What needs to be done ▸
Whenever the string "blank" turns up in a line below, that line should be copied.

+ + + + + + +

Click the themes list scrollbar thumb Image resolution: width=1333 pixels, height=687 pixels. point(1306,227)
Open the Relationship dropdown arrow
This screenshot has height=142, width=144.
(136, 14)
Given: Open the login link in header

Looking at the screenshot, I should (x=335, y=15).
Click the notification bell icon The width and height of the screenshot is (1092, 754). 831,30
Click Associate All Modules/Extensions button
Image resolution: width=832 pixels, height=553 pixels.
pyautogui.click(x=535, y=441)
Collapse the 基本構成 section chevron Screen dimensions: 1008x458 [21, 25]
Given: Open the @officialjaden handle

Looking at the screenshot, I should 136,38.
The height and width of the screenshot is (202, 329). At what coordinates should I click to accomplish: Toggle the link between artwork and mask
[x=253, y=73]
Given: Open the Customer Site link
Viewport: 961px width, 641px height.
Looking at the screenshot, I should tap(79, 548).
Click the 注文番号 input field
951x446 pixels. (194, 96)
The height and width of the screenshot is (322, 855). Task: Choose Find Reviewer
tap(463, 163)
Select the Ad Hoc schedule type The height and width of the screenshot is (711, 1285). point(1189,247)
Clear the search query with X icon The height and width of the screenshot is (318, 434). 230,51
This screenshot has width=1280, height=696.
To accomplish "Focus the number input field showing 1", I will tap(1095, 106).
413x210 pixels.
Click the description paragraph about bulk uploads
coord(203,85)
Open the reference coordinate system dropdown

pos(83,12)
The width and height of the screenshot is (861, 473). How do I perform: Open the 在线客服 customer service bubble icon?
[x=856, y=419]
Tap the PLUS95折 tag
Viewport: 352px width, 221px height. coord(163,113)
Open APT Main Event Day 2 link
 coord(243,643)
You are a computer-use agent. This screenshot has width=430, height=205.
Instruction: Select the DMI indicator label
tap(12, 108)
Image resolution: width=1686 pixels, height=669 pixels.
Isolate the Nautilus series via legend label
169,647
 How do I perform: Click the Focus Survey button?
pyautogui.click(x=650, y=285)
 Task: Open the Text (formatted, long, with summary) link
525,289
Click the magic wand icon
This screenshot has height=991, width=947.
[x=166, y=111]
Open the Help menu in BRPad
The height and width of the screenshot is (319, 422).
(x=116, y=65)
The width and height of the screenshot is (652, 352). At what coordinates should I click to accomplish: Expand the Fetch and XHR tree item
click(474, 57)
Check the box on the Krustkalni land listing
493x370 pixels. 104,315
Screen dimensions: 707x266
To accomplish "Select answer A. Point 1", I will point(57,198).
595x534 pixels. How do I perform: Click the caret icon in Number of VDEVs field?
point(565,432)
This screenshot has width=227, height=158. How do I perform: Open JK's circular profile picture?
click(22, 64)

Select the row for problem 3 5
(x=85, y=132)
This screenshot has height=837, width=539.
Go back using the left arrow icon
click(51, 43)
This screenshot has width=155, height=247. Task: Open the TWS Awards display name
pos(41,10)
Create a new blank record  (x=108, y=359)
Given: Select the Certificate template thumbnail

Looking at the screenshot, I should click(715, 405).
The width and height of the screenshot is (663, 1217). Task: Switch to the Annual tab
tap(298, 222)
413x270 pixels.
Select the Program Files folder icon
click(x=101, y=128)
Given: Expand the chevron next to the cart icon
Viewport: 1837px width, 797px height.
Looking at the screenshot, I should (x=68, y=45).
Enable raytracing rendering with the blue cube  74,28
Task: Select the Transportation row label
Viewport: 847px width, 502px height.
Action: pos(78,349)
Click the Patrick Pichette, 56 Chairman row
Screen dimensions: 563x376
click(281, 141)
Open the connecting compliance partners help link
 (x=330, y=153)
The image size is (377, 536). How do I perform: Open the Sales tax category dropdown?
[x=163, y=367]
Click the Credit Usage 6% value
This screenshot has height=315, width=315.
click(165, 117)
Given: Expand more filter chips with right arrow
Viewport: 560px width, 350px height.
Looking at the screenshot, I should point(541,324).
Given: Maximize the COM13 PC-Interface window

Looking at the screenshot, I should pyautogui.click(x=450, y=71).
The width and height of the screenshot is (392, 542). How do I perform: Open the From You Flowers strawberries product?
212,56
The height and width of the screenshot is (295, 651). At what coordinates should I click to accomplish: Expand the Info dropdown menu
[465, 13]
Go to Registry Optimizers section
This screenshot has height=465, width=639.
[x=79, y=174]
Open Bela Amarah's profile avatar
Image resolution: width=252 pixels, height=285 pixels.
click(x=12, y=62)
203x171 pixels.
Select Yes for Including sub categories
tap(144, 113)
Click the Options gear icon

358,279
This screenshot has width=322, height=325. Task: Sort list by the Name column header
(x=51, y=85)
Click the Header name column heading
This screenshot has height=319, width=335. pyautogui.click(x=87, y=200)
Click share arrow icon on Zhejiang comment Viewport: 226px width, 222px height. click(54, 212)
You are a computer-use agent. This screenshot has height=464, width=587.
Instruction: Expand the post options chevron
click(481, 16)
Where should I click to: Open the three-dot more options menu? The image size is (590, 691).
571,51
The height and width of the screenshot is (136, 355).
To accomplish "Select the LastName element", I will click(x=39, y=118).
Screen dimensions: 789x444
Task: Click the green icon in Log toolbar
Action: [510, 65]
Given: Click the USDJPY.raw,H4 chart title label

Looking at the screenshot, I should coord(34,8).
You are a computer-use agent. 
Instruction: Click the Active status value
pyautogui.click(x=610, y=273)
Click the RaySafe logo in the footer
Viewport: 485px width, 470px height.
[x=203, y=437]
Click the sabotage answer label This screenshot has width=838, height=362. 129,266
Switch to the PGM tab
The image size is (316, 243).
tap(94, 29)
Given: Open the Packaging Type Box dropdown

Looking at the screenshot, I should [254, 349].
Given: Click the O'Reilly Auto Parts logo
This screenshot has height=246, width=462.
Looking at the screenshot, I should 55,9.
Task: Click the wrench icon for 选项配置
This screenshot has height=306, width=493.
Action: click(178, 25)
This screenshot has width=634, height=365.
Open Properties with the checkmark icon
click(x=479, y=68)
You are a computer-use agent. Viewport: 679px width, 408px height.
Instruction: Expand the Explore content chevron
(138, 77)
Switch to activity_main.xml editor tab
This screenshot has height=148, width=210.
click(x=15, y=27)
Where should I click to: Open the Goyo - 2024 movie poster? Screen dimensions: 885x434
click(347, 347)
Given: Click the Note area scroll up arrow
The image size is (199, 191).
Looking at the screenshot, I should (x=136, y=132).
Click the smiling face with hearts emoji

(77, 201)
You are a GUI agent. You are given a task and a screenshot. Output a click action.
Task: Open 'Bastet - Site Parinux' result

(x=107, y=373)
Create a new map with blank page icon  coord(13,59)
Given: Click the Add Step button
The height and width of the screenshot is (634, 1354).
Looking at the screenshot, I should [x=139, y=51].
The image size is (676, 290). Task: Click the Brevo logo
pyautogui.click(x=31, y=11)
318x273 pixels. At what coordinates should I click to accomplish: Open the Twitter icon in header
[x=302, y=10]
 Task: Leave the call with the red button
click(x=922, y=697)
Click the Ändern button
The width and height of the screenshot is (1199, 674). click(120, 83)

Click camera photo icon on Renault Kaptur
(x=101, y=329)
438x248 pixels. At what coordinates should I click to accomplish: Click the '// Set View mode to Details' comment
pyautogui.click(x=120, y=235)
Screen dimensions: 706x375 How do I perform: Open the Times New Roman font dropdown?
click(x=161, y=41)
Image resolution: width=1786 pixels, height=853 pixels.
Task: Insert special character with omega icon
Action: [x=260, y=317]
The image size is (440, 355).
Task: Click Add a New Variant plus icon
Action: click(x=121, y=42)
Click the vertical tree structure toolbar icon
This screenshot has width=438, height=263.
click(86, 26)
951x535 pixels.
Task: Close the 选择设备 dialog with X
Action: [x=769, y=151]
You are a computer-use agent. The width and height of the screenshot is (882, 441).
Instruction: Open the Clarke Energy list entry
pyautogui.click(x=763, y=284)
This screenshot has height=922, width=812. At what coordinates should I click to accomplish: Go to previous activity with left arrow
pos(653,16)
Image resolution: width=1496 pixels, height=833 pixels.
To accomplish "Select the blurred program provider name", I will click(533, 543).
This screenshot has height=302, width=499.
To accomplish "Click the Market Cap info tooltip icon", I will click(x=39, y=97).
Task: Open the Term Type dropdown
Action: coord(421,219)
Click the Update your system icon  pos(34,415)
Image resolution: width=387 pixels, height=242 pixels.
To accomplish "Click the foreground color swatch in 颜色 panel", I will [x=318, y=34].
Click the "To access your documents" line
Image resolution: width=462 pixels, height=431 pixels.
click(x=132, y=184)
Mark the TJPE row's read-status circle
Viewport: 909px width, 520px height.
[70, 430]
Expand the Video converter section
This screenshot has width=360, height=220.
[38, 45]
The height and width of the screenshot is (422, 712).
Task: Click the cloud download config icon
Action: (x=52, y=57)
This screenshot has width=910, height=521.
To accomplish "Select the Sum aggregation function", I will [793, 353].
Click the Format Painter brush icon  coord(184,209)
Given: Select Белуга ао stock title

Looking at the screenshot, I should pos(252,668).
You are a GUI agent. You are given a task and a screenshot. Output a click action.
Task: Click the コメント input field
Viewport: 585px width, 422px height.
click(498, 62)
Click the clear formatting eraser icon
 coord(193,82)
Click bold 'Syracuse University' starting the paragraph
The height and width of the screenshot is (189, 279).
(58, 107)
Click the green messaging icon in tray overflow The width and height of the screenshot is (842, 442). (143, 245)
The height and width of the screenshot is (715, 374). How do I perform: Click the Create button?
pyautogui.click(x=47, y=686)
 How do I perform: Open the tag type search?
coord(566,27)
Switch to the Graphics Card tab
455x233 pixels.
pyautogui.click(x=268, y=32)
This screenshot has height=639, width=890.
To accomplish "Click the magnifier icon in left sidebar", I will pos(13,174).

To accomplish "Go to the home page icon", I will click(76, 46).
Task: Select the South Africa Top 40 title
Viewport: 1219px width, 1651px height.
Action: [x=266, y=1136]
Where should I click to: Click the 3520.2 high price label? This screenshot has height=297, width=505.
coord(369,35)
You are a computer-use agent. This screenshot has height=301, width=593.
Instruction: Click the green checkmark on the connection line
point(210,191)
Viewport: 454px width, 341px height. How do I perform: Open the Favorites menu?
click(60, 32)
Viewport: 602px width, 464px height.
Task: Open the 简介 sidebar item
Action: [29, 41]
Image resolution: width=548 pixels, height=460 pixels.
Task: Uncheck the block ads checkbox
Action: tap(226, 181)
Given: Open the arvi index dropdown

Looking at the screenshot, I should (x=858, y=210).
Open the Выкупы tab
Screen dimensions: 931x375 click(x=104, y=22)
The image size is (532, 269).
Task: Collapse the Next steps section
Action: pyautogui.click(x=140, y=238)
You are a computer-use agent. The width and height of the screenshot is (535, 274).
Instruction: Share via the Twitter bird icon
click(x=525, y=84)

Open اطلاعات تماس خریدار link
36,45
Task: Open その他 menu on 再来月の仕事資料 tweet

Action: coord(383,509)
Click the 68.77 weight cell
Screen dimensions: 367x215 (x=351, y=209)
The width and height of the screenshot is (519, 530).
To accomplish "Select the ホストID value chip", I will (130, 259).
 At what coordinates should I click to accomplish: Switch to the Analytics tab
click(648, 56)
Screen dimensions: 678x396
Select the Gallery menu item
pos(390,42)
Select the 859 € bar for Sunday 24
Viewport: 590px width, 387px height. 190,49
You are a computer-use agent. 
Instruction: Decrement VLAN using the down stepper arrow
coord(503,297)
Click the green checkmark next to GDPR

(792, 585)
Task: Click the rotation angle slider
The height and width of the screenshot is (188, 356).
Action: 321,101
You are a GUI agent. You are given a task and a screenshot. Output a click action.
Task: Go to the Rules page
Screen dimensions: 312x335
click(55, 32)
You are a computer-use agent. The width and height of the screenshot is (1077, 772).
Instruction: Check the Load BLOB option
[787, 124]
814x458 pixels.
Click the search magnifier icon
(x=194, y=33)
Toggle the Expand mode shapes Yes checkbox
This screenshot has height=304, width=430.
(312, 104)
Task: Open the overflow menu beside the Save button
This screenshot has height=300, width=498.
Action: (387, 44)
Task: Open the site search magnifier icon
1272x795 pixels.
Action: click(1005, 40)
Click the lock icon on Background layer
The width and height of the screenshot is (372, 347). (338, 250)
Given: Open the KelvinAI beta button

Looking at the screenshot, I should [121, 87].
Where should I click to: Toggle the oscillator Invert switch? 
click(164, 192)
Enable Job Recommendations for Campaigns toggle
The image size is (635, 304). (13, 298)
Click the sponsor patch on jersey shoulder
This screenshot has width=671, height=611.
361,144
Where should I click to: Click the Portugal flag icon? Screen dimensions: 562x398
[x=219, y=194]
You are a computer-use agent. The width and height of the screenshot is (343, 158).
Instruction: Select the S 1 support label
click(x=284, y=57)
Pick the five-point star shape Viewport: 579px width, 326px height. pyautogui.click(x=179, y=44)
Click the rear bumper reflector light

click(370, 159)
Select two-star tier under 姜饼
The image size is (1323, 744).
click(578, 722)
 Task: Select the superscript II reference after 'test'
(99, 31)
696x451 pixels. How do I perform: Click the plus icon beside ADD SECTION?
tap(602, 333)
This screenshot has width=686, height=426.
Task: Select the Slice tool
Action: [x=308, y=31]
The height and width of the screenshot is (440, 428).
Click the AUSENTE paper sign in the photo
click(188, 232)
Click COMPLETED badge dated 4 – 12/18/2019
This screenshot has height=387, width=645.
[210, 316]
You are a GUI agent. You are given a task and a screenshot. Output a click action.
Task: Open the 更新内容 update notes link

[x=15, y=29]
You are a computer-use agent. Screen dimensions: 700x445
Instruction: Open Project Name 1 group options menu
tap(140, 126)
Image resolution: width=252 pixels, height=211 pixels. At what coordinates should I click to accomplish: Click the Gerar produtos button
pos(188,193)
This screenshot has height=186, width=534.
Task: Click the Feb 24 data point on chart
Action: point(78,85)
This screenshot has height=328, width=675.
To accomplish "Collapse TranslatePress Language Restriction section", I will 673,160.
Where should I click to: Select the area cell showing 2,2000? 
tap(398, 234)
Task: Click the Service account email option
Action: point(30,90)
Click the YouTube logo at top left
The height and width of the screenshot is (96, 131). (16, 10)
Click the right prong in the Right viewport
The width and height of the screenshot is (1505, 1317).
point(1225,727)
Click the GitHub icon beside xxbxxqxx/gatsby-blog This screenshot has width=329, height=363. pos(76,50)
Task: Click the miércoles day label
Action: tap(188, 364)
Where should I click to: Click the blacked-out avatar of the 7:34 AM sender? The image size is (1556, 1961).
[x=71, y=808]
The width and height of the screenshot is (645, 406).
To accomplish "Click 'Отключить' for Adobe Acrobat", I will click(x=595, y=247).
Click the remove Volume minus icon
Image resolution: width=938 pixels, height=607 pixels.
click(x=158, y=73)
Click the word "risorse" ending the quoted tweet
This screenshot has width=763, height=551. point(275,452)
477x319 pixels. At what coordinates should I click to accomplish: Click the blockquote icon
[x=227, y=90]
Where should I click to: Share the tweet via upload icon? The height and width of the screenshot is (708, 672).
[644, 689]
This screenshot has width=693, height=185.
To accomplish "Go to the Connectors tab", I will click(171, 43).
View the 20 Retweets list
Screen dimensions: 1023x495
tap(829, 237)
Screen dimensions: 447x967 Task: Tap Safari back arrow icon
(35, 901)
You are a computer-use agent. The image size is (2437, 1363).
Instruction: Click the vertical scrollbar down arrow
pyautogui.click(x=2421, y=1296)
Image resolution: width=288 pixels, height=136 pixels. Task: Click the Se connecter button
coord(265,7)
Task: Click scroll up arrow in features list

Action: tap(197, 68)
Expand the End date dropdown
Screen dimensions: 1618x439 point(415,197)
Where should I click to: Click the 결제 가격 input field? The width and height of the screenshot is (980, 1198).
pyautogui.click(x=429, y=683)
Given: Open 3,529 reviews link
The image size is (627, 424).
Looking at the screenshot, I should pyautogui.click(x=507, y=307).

+ + + + + + +

Response to this exercise ▸
Create a new blank record  (x=108, y=359)
Create a new map with blank page icon  coord(13,59)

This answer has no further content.